山口県萩市大字川島 藍場川
(2026/08/27 更新)
山口県萩市の藍場川は、城下町の中を2.6キロメートルにわたって流れる水路です。もともとは農業用水路ほどのものだったとされますが、延享元年(1744)に川舟が通れるよう大きく開削され、城下の暮らしを支える水の道として整えられました。
大川(松本川)から水を引き、防火用水や物資運搬、水害時の水はけなどにも使われてきたといわれます。城下町の水を生活と結びつけてきた場所として、藍場川は今も萩の街並みに静かに溶け込んでいます。
川沿いには、昔の使い方を思わせるハトバと呼ばれる洗い場や、川舟が通りやすいように中央を高くした石橋が残り、往時の暮らしを伝えています。こうした景観は歴史的景観保存地区に指定されており、城下町の時間がそのまま川辺に残っているような印象があります。
藍場川の水辺には鯉が放流されていて、水面をゆっくり泳ぐ姿が見られます。口コミでも、水の澄んだ様子や錦鯉の色が光に映る景色に触れる声があり、川の静かな表情が印象に残る場所として受け止められているようです。
藍場川は、観光地というよりも、城下町の生活の記憶をたどる場所として歩くと輪郭が見えてきます。川沿いを進むと、洗い場や石橋などの細かな構造物が、単なる景観ではなく、かつての生活の道具として見えてきます。

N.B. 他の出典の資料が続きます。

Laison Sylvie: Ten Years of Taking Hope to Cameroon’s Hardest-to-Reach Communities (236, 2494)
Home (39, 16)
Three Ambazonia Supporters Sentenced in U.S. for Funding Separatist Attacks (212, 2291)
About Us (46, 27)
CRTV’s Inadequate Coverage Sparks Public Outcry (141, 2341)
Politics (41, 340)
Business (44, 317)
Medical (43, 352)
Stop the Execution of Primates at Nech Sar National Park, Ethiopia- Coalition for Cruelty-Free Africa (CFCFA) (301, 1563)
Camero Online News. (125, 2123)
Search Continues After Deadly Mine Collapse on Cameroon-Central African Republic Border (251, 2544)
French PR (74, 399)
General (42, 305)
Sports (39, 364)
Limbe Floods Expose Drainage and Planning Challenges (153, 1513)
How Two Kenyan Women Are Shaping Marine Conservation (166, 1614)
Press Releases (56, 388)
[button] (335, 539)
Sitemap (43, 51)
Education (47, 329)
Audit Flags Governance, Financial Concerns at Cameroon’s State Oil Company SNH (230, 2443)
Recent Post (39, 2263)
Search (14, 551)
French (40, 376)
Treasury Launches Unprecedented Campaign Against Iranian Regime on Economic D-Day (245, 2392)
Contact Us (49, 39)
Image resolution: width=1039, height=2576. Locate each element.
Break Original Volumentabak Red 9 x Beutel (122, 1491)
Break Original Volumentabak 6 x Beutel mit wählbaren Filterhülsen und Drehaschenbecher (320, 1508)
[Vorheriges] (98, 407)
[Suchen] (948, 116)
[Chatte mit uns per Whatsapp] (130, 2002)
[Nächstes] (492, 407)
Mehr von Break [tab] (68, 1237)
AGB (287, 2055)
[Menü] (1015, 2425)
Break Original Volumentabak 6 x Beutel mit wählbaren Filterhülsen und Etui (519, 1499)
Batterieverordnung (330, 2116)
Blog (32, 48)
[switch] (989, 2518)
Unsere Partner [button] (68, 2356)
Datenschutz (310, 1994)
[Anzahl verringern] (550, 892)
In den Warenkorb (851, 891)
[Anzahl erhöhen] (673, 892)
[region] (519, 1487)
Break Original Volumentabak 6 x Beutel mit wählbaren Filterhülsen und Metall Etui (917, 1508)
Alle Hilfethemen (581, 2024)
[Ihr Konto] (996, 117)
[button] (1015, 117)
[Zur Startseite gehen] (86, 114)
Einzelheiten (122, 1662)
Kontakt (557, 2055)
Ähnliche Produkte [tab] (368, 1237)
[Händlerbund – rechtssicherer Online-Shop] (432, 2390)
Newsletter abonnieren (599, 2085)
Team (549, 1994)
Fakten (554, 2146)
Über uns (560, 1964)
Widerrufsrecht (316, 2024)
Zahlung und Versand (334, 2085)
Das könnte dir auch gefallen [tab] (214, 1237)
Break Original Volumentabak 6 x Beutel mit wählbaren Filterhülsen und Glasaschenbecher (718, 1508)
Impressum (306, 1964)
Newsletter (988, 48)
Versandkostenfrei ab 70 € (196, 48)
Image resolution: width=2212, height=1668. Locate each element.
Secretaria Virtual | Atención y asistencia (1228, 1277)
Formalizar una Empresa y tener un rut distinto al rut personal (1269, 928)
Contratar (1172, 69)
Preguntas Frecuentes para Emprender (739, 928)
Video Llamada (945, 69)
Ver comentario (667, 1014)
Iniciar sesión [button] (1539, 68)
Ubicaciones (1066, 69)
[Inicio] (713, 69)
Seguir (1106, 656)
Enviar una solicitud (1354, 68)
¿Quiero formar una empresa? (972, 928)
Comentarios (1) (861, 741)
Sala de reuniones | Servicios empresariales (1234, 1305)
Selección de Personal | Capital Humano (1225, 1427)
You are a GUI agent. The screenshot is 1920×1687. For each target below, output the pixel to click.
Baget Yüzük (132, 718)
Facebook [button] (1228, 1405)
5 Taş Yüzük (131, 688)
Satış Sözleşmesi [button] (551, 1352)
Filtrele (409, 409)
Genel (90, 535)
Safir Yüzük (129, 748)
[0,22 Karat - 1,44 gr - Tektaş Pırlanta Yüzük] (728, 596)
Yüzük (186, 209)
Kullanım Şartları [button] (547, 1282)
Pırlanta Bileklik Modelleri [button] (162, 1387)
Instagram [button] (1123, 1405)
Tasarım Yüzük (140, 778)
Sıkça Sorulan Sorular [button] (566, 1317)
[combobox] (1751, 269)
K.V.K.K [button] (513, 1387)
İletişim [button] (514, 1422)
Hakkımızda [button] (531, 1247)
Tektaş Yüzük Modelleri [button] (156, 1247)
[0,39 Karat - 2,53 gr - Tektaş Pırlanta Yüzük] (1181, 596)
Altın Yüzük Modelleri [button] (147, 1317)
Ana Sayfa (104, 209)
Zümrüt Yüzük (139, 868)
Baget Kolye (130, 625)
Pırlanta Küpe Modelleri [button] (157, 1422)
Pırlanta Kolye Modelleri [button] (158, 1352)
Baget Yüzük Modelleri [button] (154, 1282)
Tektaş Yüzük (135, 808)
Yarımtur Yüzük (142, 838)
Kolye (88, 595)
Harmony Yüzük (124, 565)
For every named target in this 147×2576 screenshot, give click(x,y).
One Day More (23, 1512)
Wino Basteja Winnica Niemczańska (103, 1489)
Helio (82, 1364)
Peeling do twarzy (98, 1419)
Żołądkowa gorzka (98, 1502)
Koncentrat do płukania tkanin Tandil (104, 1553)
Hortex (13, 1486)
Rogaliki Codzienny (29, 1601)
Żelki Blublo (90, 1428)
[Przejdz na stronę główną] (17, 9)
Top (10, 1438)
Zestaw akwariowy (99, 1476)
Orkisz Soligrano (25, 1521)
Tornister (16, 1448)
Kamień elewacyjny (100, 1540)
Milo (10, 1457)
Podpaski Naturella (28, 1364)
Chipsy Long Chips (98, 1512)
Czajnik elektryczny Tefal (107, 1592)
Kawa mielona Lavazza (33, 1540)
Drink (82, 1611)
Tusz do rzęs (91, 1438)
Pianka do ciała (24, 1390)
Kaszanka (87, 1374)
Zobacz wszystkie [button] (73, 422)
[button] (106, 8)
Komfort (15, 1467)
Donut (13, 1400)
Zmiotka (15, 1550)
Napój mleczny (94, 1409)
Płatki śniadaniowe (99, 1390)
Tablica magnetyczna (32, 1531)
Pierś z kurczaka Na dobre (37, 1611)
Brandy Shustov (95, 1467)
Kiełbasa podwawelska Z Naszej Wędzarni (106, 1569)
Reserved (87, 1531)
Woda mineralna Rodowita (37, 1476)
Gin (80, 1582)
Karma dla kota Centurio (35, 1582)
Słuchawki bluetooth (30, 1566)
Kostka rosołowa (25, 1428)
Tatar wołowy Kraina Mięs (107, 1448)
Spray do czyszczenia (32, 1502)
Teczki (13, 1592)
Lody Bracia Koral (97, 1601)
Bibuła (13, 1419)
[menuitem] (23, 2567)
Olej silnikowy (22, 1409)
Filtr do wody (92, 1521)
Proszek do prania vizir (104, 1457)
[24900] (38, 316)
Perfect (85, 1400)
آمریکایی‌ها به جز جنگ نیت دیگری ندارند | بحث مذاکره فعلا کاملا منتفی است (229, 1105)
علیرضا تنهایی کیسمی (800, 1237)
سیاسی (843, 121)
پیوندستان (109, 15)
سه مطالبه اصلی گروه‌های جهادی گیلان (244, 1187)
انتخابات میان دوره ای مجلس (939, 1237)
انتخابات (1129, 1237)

また、周辺には旧湯川屋敷跡や桂太郎旧邸があるとされ、川沿いの散策とあわせて城下の歴史を感じやすい一帯です。道幅がやや狭い区画もあるようなので、車で向かう場合は周辺の流れを確かめながら進むとよさそうです。
訪れた人の記録には、鯉にエサをあげたという内容も見られます。川沿いの陶器店の店先でコイのエサを買えたという記述もあり、川の風景がただ眺めるだけでなく、少し体験を伴う場としても受け止められていることがわかります。
ただ、藍場川の中心にあるのは派手な見せ場ではなく、澄んだ水と、そこに重なる城下町の歴史です。石橋のかたちや洗い場の名残、鯉の泳ぐ水面が重なって、萩の街の記憶を静かに伝えています。